# [What you need to do]
1: Copy out everything in the Asian mint text from "Mentha longifolia var. asiatica is known" down to "and Mentha vagans.".
2: Translate this sentence from the Asian mint text into Spanish: "Asian mint prefers to grow in soil with adequate moisture retention year-round."

Variety of flowering plant

Mentha longifolia var. asiatica is known by the common name Asian mint. It is a variety of the mint species Mentha longifolia. It has also been treated as the separate species, Mentha asiatica and Mentha vagans.

==Taxonomy==
Mentha longifolia var. asiatica was first described as the species Mentha asiatica by Antonina Borissova in 1954. It was reduced to a variety of Mentha longifolia by Karl Heinz Rechinger in 1954.

==Distribution==
Mentha longifolia var. asiatica is native to Central Asia (Kazakhstan, Kyrgyzstan, Turkmenistan, Tajikistan and Uzbekistan), Western Asia (Afghanistan, Iran and Iraq) and China (South Central China, Tibet and Xinjiang).

==Cultivation==
Asian mint is a species of perennial herb that typically grows in full sun to partial shade. Asian mint prefers to grow in soil with adequate moisture retention year-round. It produces purple showy flowers that are fragrant. Unlike the other plants in the family Lamiaceace, Asian mint produces an unusual foliage color of leaves that are evergreen and opposites. Asian mint is suitable for wintersowing and handles well with transplanting. They do not typically come true from seed, similar to other mints, because mint seeds are highly variable and some varieties are sterile. An easier way to propagate is from cuttings from root, division, or even runners (stolons) from fully grown plants.

# [Data for review]
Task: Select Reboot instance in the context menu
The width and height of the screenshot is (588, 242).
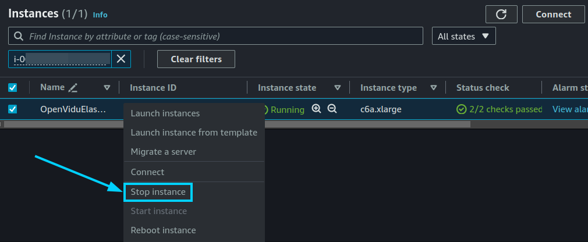Action: click(163, 230)
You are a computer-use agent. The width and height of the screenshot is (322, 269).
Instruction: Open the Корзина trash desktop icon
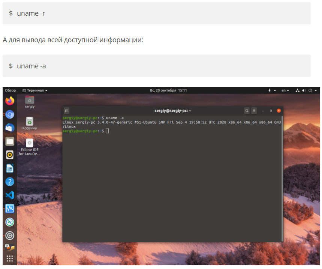[30, 122]
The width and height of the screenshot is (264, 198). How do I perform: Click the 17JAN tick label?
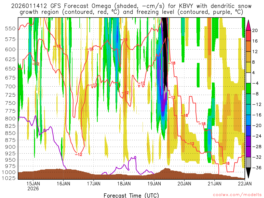(94, 184)
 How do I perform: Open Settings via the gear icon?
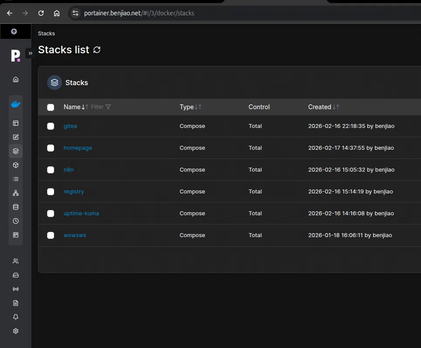pos(16,331)

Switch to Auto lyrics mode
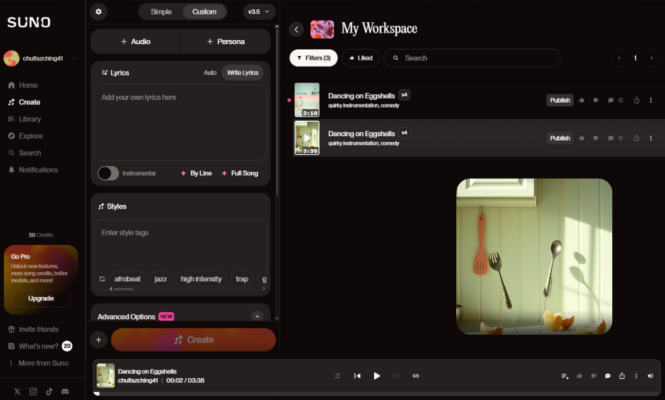pos(210,73)
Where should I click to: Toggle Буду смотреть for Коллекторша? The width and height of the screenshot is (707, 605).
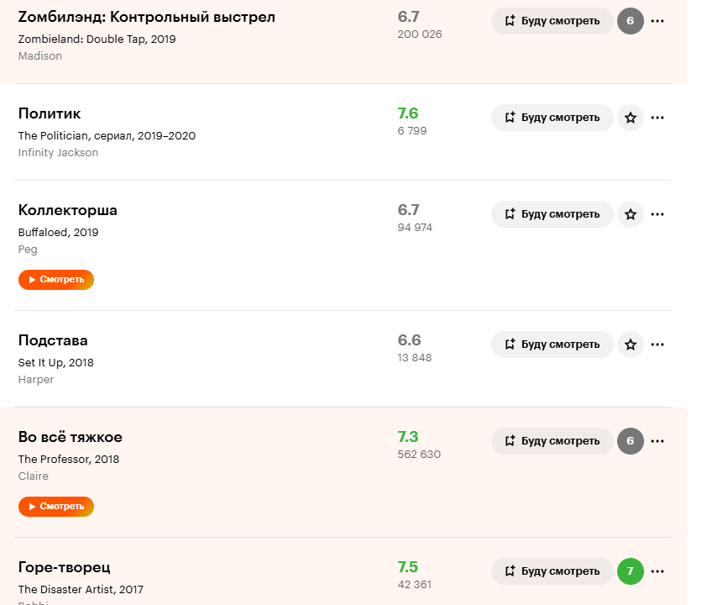[553, 214]
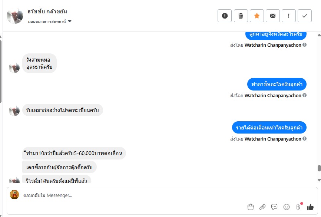321x217 pixels.
Task: Click the header profile picture of ธวัชชัย
Action: (15, 16)
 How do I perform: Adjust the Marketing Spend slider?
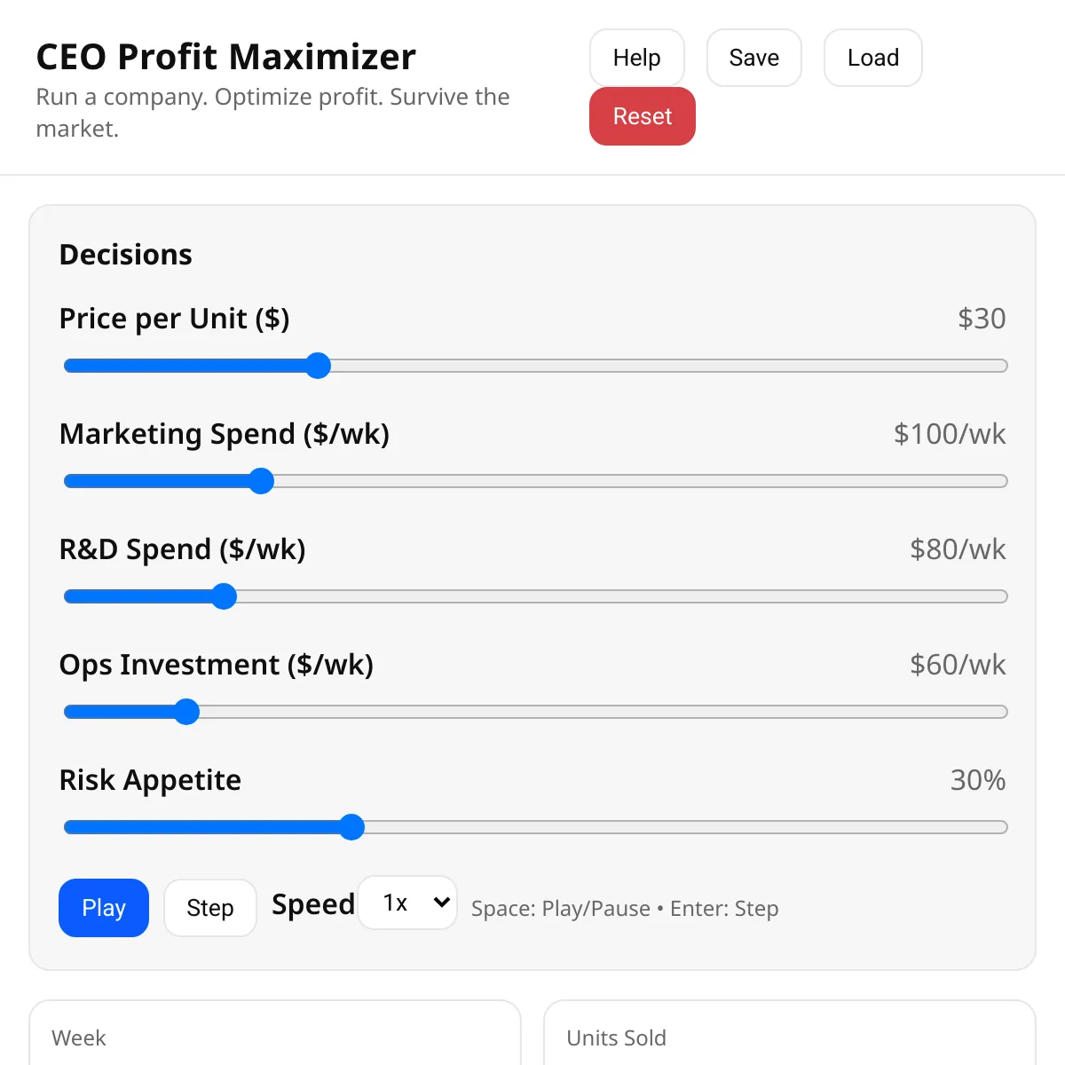pyautogui.click(x=261, y=480)
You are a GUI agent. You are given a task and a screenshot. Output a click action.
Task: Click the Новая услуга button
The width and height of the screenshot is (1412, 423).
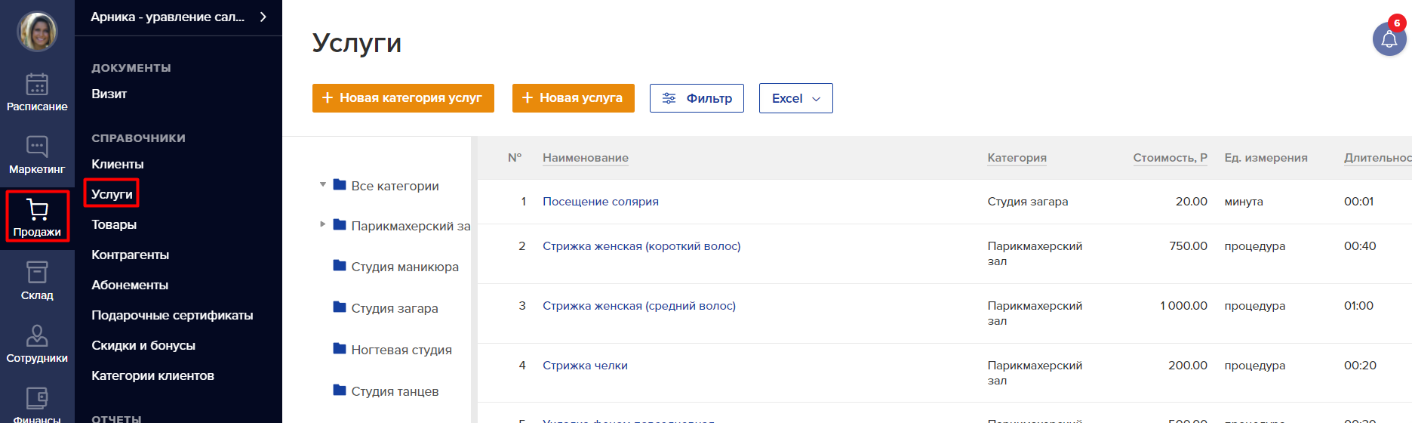(x=573, y=98)
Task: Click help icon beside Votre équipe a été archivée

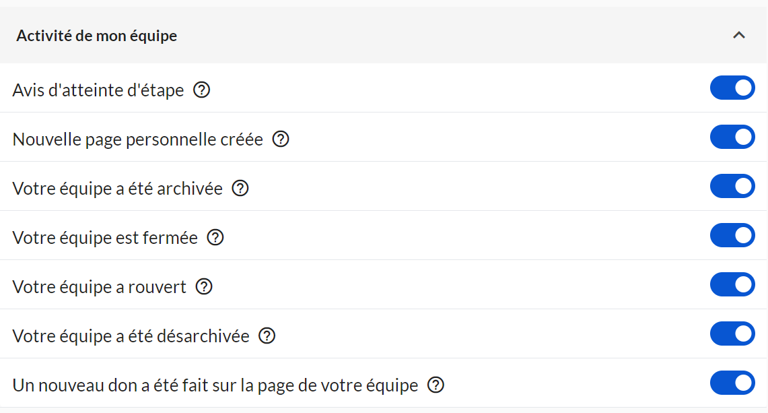Action: 240,188
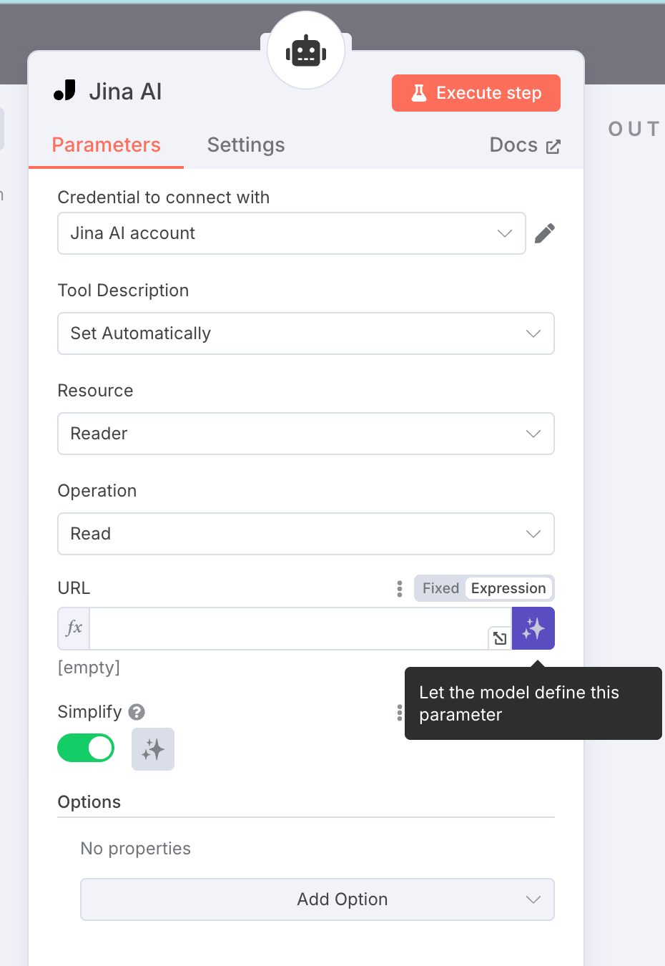Switch URL mode to Expression
This screenshot has width=665, height=966.
click(508, 588)
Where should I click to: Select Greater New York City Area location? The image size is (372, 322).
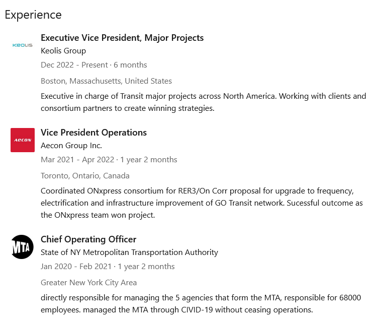click(88, 283)
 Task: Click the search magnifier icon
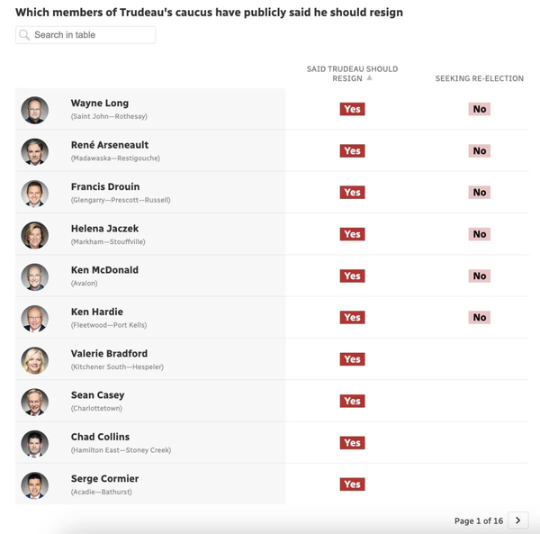pos(24,35)

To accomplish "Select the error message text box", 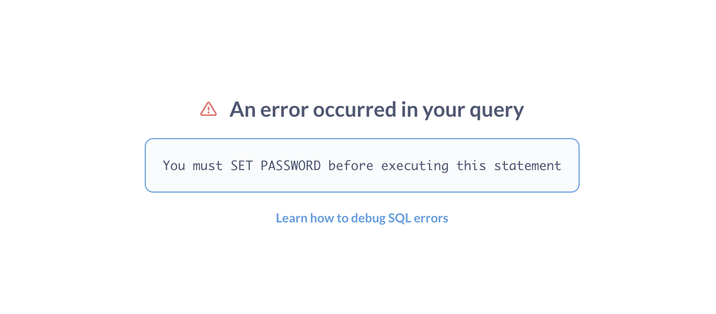I will click(362, 165).
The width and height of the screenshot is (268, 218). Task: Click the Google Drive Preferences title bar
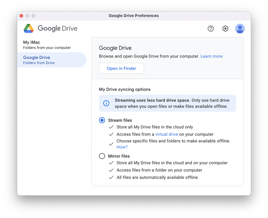click(134, 16)
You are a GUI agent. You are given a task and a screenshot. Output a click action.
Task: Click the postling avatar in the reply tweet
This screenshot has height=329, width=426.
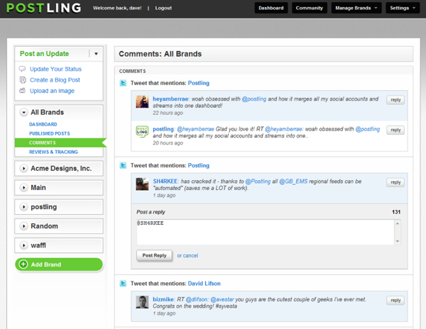(143, 133)
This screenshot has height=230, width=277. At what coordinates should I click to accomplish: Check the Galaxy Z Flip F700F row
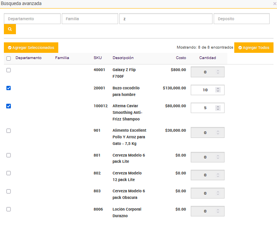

# [Answers by item number]
1:
Mentha longifolia var. asiatica is known by the common name Asian mint. It is a variety of the mint species Mentha longifolia. It has also been treated as the separate species, Mentha asiatica and Mentha vagans.

2: La menta asiática prefiere crecer en un suelo con una retención de humedad adecuada durante todo el año.